Alors que l’insécurité persiste dans l’Est de la République démocratique du Congo (RDC), les conséquences de l’occupation des villes de Goma (Nord-Kivu) et Bukavu (Sud-Kivu) par la rébellion M23/AFC soutenue par le Rwanda ne sont pas seulement sécuritaires et humanitaires. Elles ont aussi un impact économique majeur, notamment sur la mobilisation des recettes de l’État.

Invité sur le plateau de Fauteuil Blanc sur Télé 50, Jules Alingete Key, Inspecteur Général des Finances et Chef de service à l’IGF, a révélé que l’État congolais perd 9 % de ses recettes douanières et 3 % des recettes de la Direction générale des impôts (DGI) en raison du conflit dans l’Est du pays.
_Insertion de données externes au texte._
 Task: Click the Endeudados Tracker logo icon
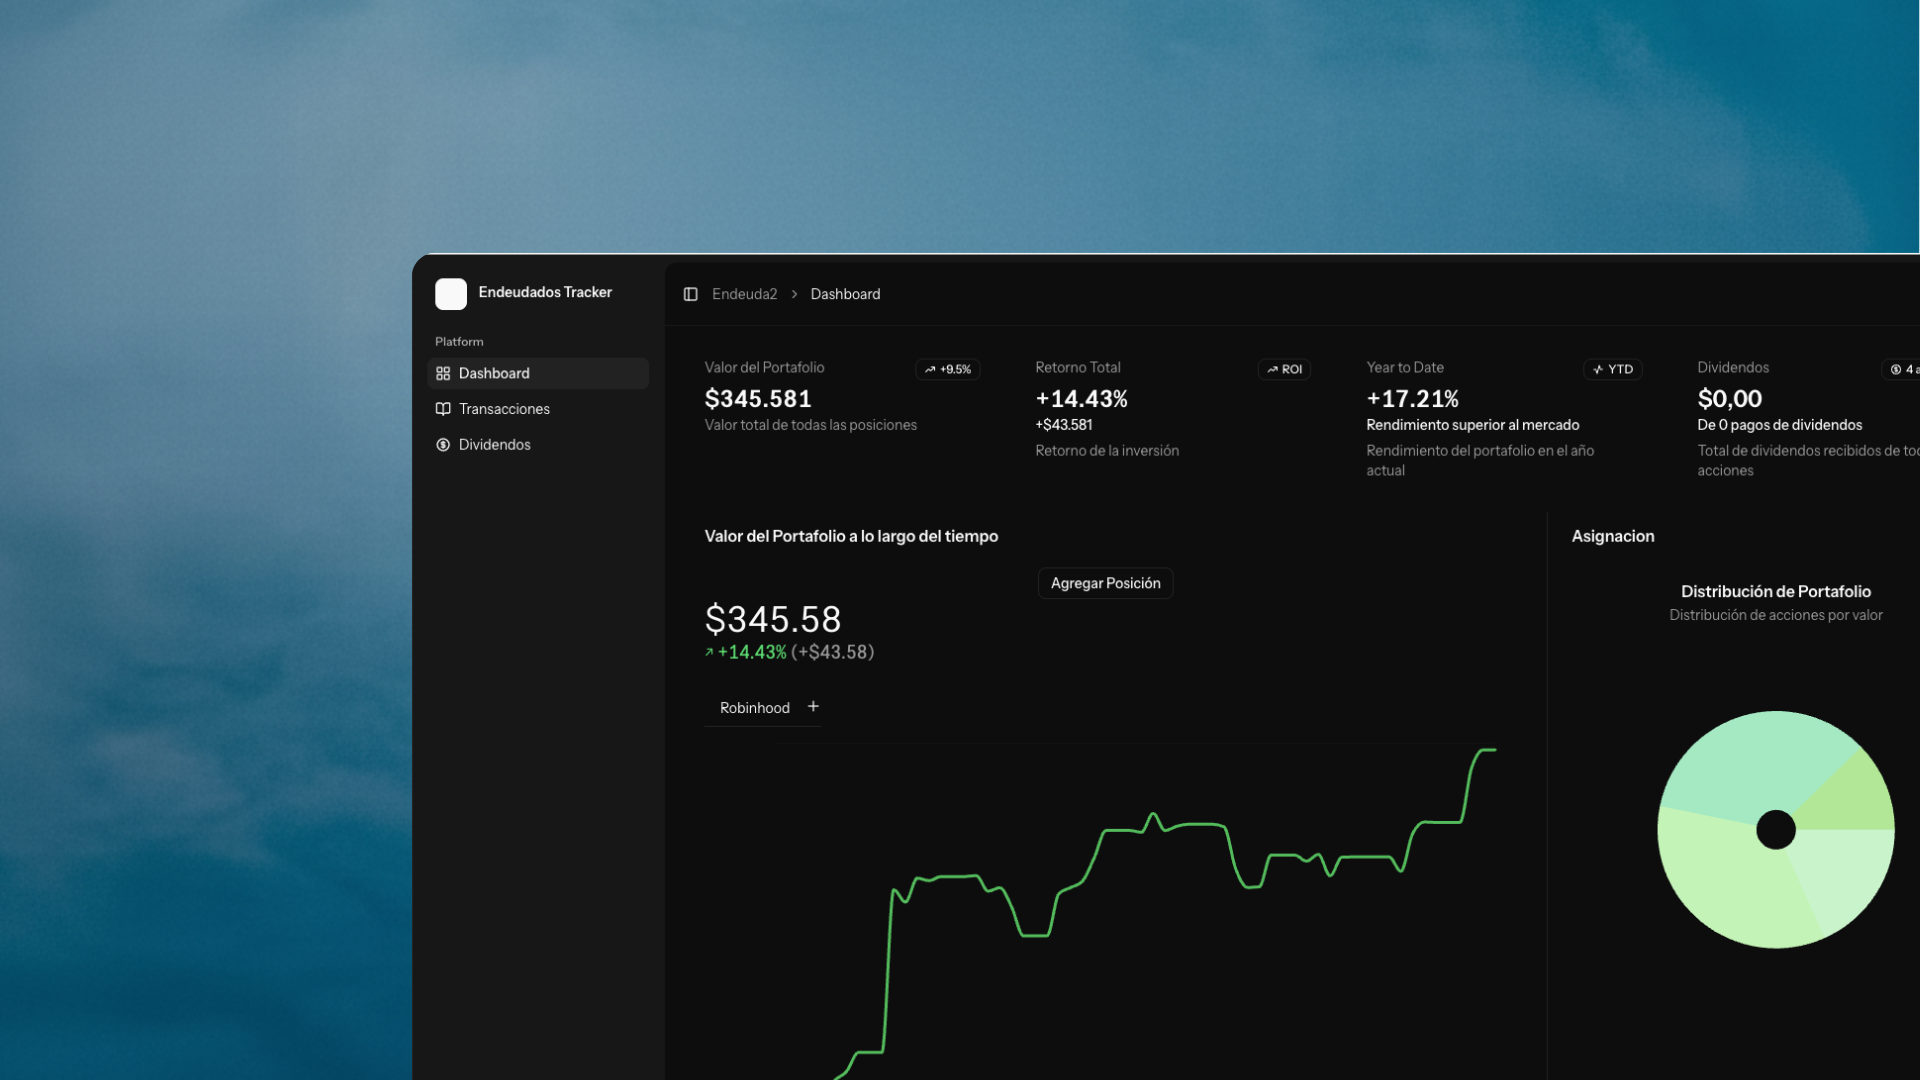(x=451, y=294)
« L’occupation de Goma et Bukavu nous fait perdre 9 % des recettes douanières. Sur une mobilisation mensuelle qui peut aller jusqu’à 250 millions de dollars, cela représente une perte significative. Du côté de la DGI, nous enregistrons également une baisse de 3 % des recettes fiscales. »
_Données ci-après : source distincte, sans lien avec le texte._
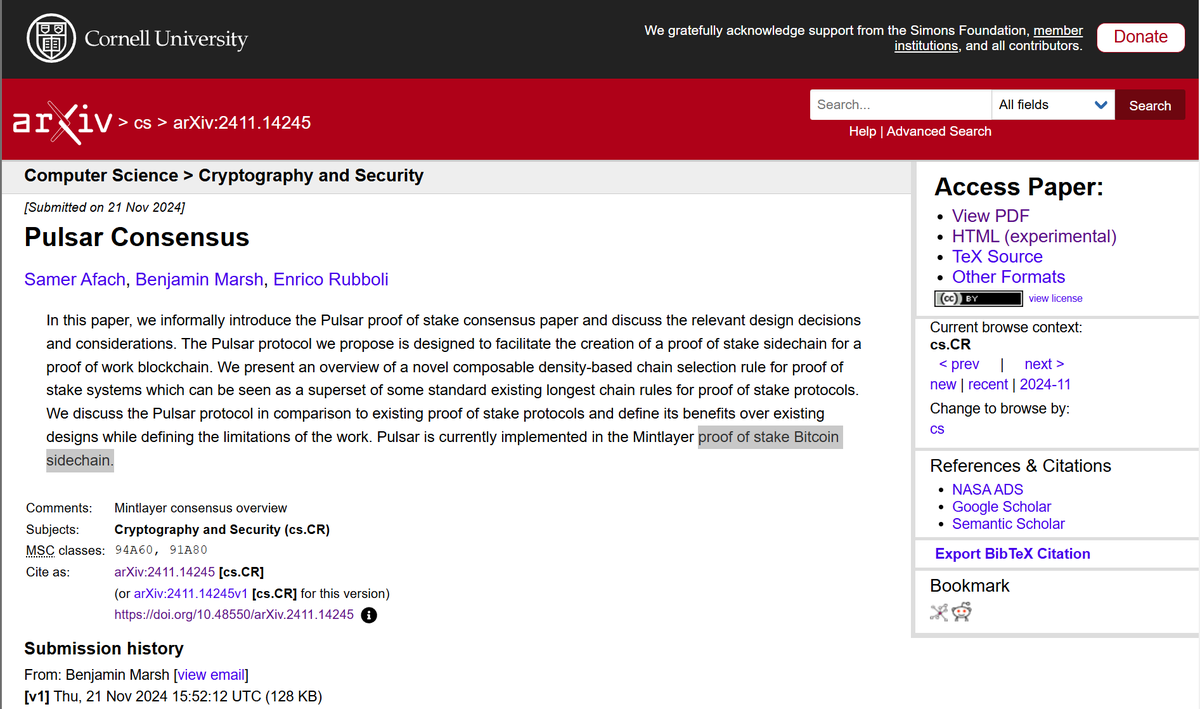Open View PDF link

click(x=990, y=216)
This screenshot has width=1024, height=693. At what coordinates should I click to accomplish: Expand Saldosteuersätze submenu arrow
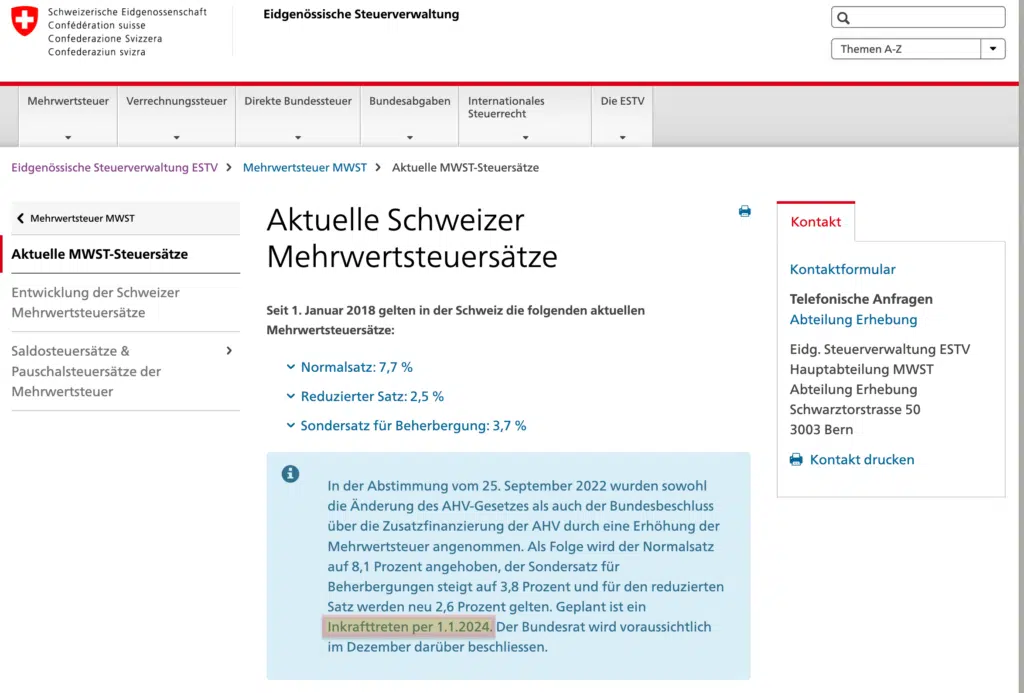point(229,351)
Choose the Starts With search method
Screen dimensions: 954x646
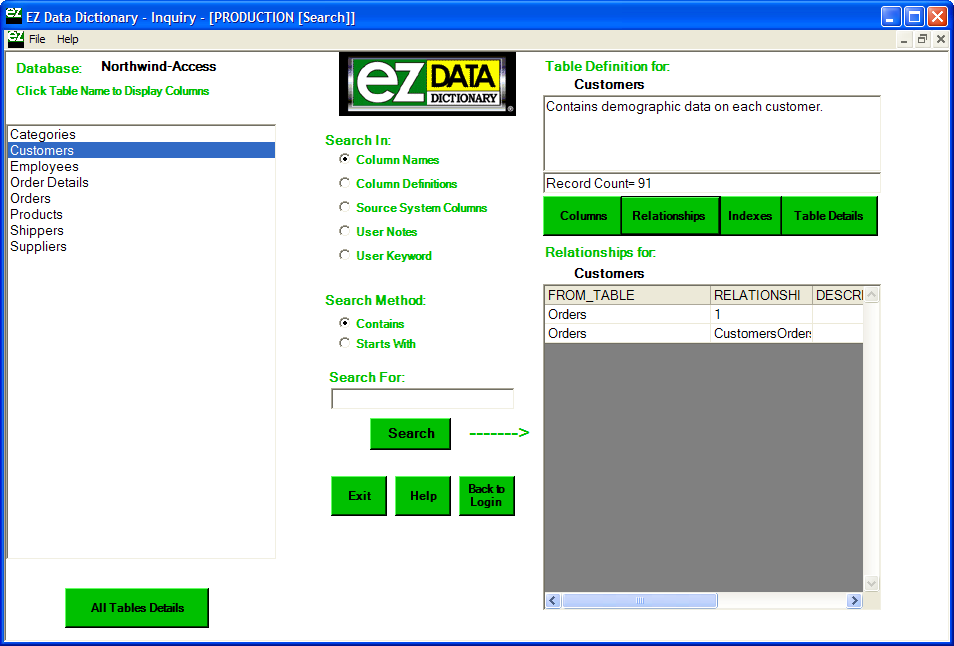point(345,343)
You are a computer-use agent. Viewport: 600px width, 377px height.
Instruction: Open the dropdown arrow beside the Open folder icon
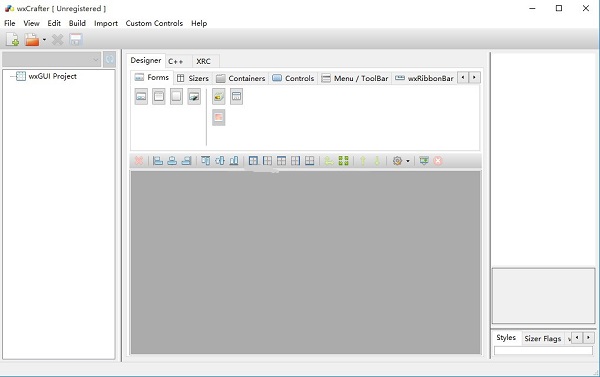click(44, 39)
Des mécanismes pour limiter l’impact sur le budget 2025

Malgré ces pertes, Jules Alingete s’est voulu rassurant quant à la capacité du gouvernement à maintenir l’équilibre budgétaire et à atteindre ses objectifs de mobilisation des recettes pour l’année en cours.

« Des mécanismes ont été mis en place pour compenser ces pertes. En dépit de la guerre, nous allons dépasser les performances des années précédentes et atteindre nos objectifs budgétaires. »
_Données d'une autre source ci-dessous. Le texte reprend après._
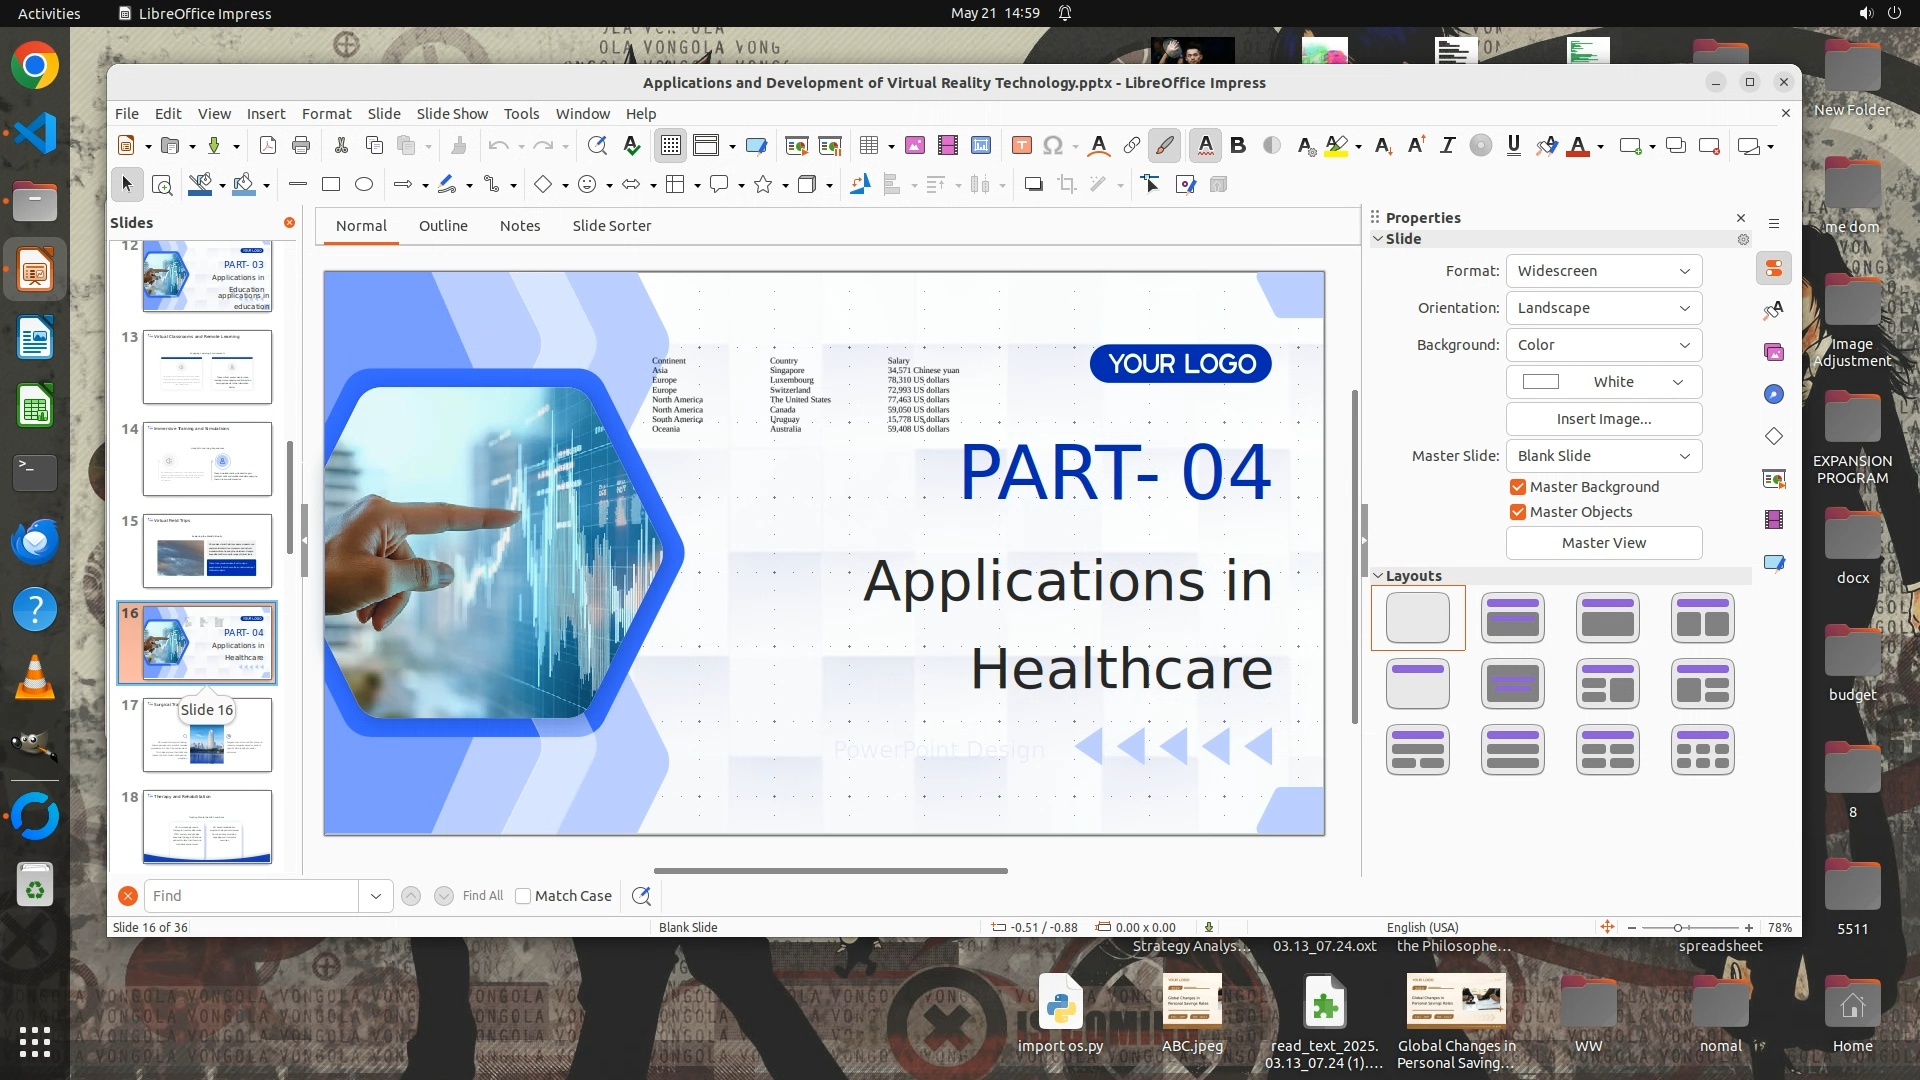This screenshot has height=1080, width=1920.
Task: Uncheck the Master Background checkbox
Action: 1518,487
Concernant la patrouille financière de l’IGF, il a précisé qu’aucun inspecteur ne sera envoyé dans les zones sous contrôle des rebelles.

« Nous sommes dans des zones de guerre, il est impensable d’y envoyer nos inspecteurs. Ceux qui étaient à Goma et Bukavu ont quitté les villes dès leur invasion. »

Un budget ambitieux face à des défis sécuritaires

Adoptée en décembre 2024, la loi de finances 2025 prévoit un budget de 51.553,54 milliards de francs congolais, en hausse de 25,8 % par rapport à l’année précédente. L’objectif du gouvernement est de renforcer la mobilisation des ressources internes malgré les défis sécuritaires croissants.

Cependant, avec la perte de contrôle sur Goma et Bukavu, des inquiétudes se font entendre quant à la capacité du gouvernement à maintenir ses ambitions budgétaires. Certains observateurs suggèrent déjà la nécessité d’un collectif budgétaire pour réajuster les prévisions en fonction de l’évolution du conflit.